• **Task instructions**
Up to and including the line bearing "The height and", output every line of the entries exactly as written, starting from the first; pictures stay out.

-- Opening Marker --

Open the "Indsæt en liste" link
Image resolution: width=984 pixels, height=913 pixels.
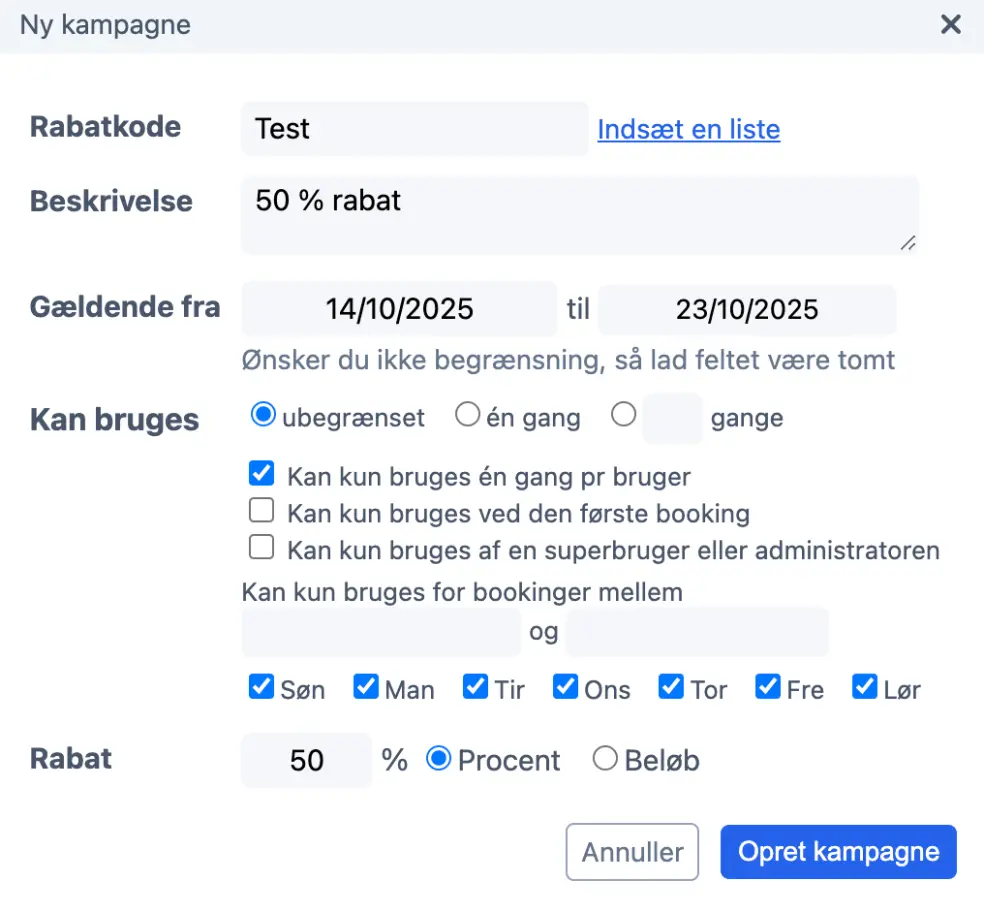[x=688, y=129]
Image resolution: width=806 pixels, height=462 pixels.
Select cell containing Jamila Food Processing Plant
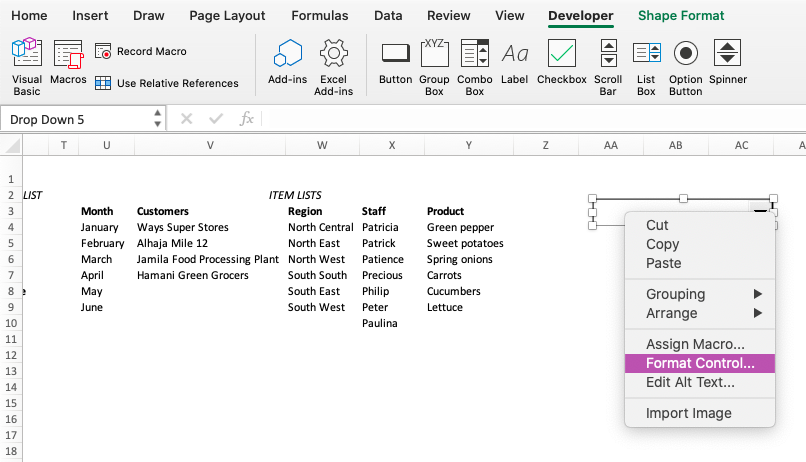click(x=210, y=259)
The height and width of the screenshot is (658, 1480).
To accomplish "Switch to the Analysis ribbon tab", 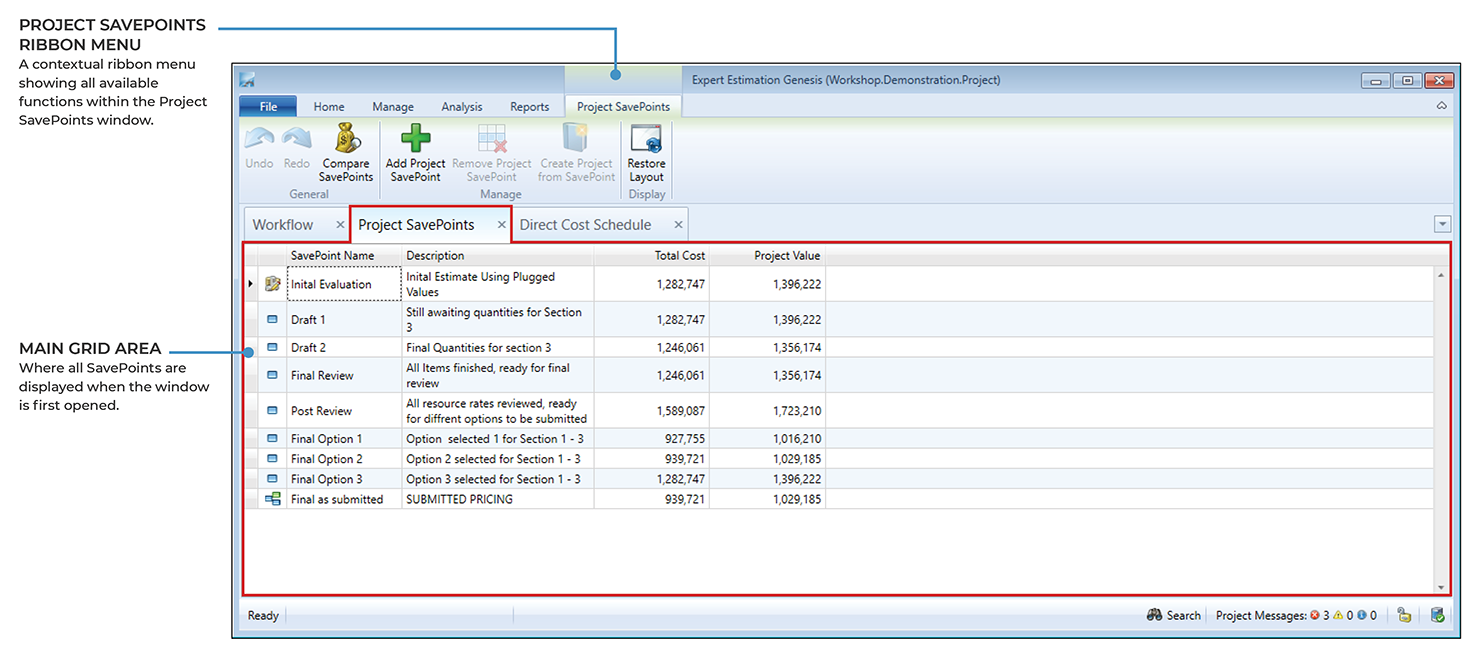I will pyautogui.click(x=461, y=107).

-- Closing Marker --

• **Task answer**
Open the "Indsæt en liste" link
Image resolution: width=984 pixels, height=913 pixels.
[x=688, y=129]
Image resolution: width=806 pixels, height=462 pixels.
Select cell containing Jamila Food Processing Plant
click(x=210, y=259)
The height and width of the screenshot is (658, 1480).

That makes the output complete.